WORK REQUIRED:
Omitting the pictures, print every line below exactly as it stands.

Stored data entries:

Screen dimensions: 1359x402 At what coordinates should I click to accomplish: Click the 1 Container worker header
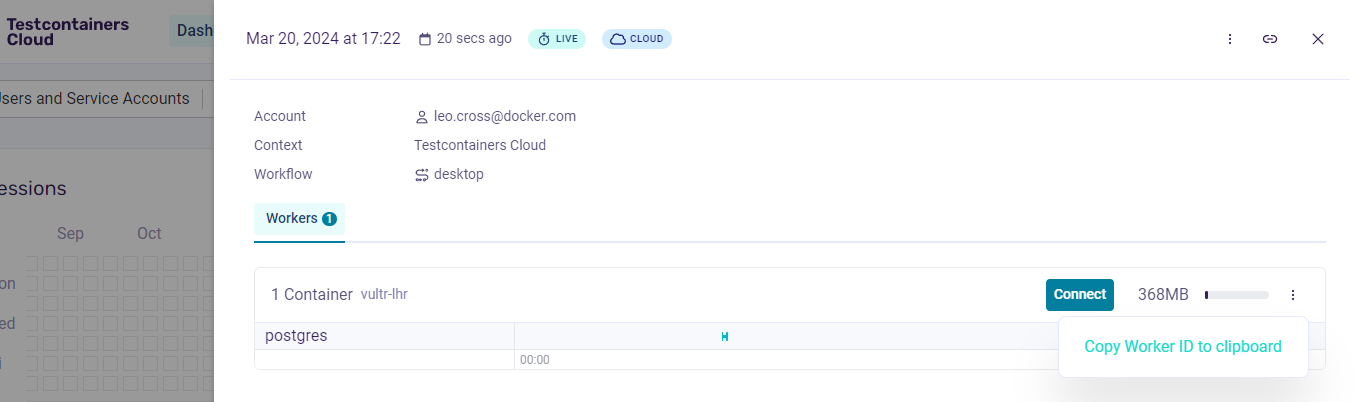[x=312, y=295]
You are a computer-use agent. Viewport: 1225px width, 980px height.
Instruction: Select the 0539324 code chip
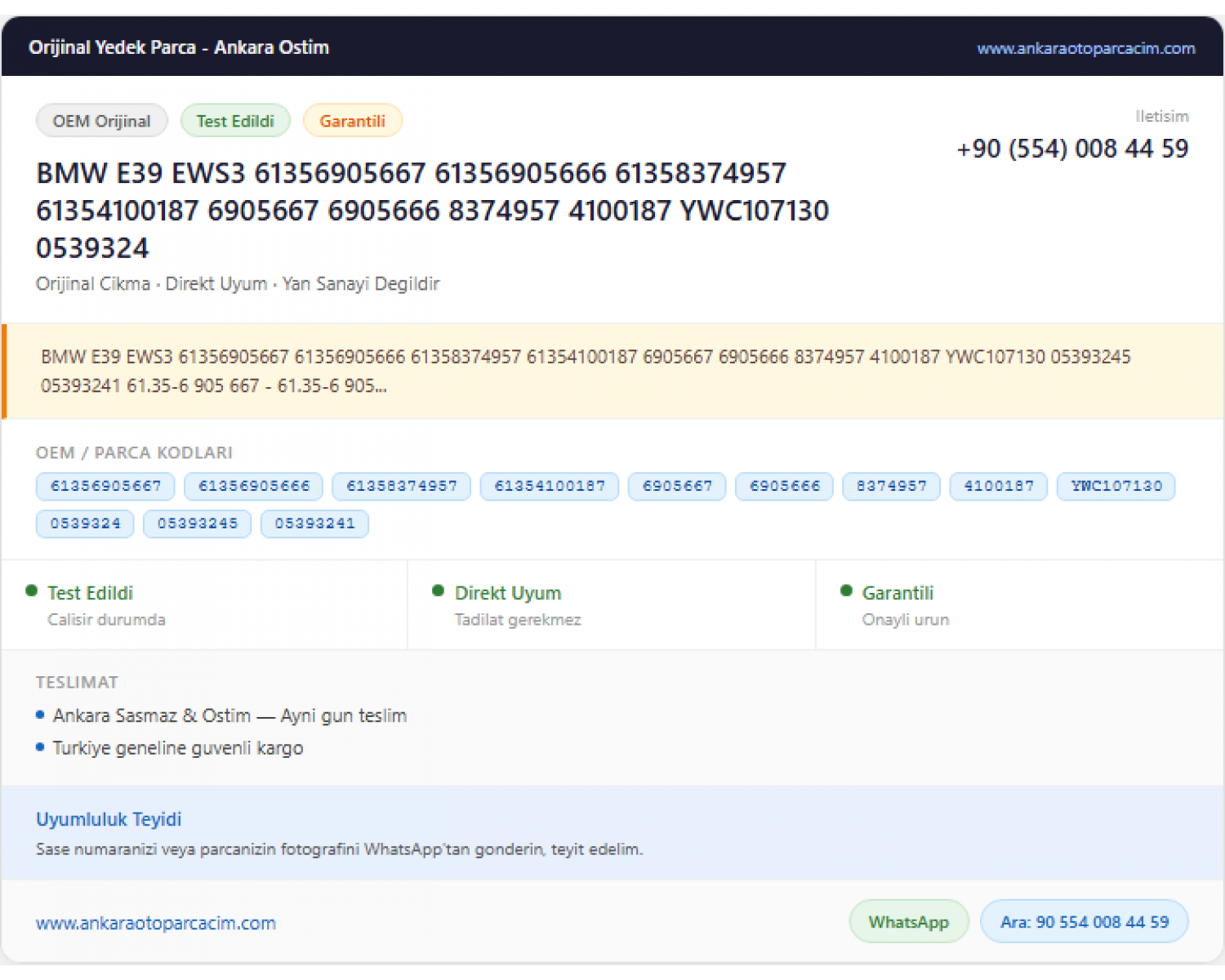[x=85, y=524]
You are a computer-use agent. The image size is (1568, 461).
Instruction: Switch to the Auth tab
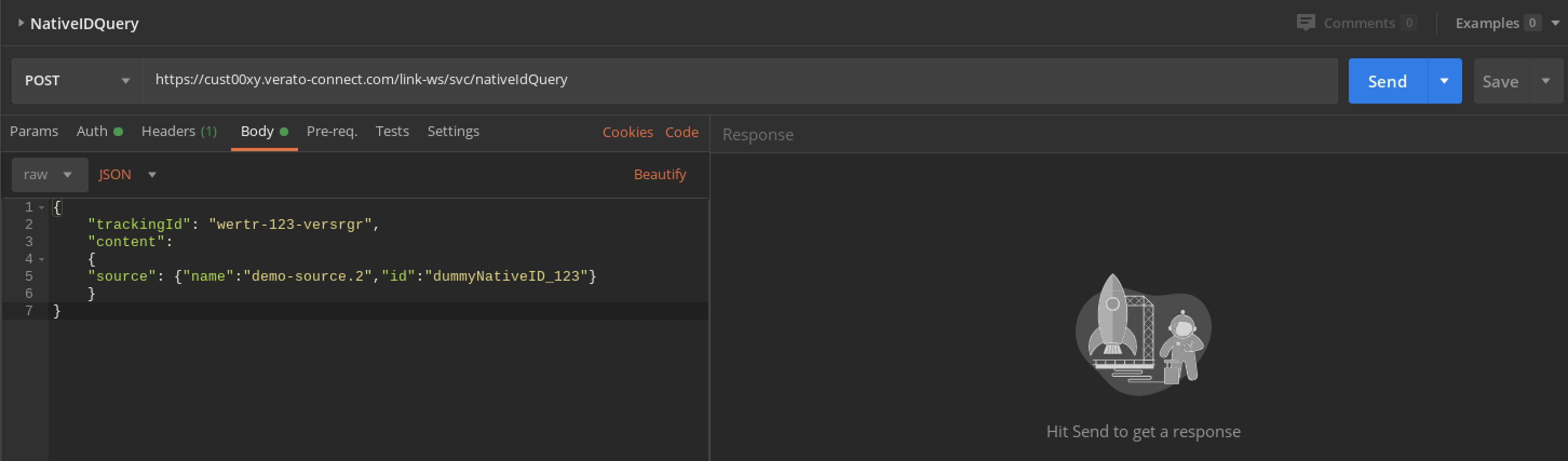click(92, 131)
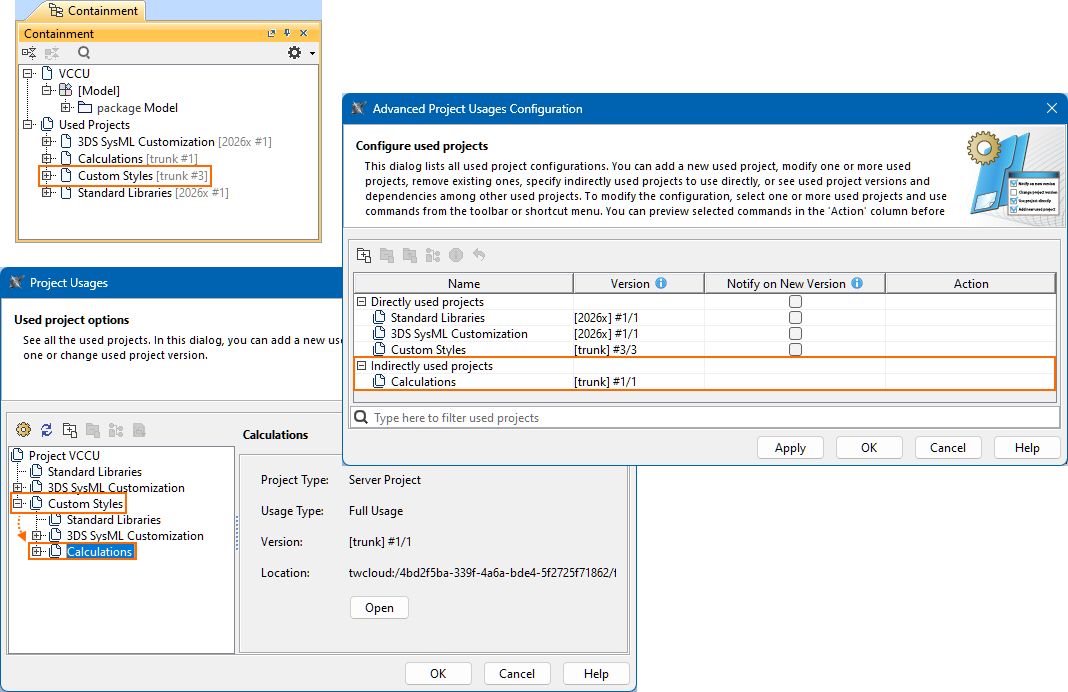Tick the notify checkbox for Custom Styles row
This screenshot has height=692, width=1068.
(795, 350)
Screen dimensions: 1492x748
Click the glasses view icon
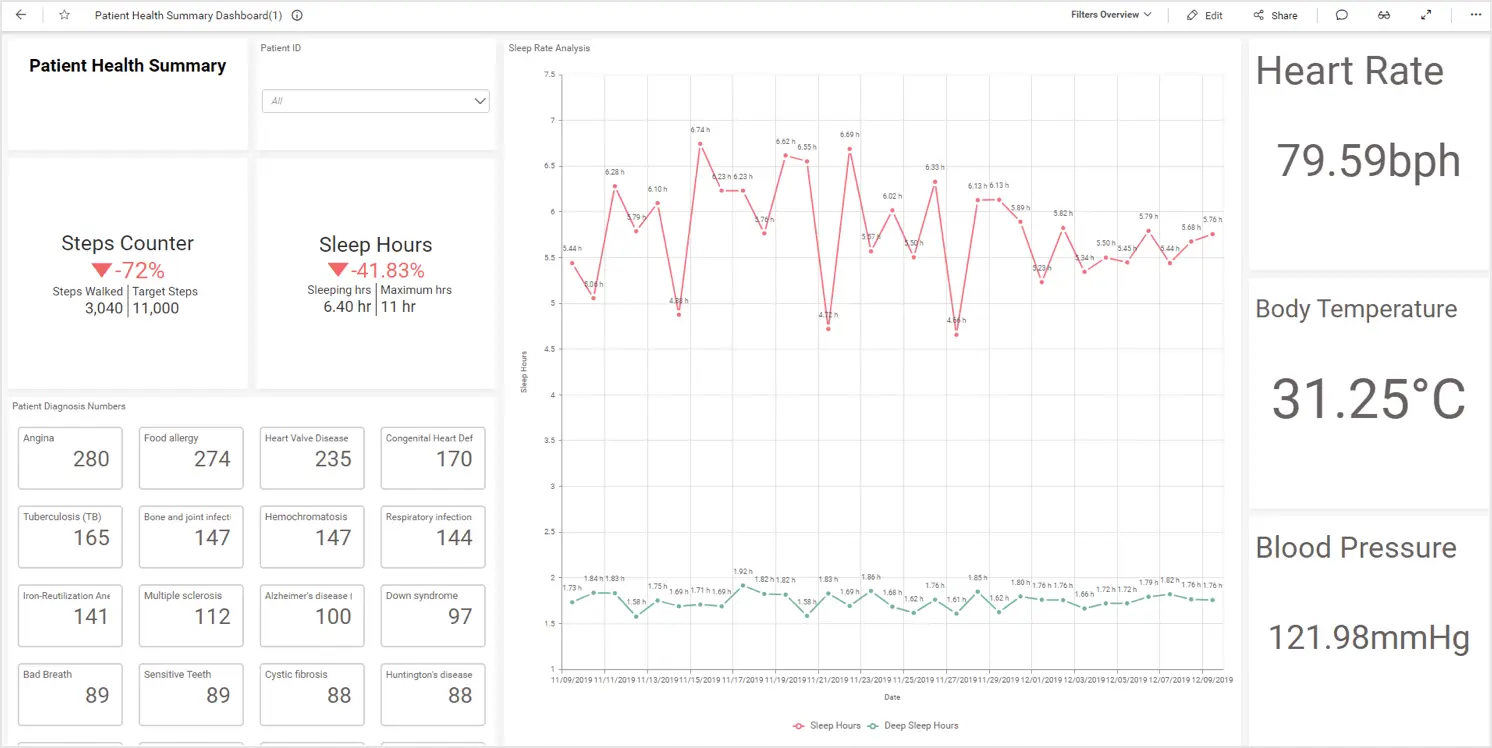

RESPONSE TO THE TASK:
Screen dimensions: 1359x402 At what coordinates should I click to accomplish: Click the 1 Container worker header
[x=312, y=295]
You are a computer-use agent. Viewport: 1225px width, 980px height.
Instruction: Select the 0539324 code chip
[x=85, y=524]
You are a computer-use agent. The image size is (1568, 461).
Instruction: Switch to the Auth tab
click(92, 131)
Tick the notify checkbox for Custom Styles row
This screenshot has height=692, width=1068.
(795, 350)
Screen dimensions: 1492x748
Click the glasses view icon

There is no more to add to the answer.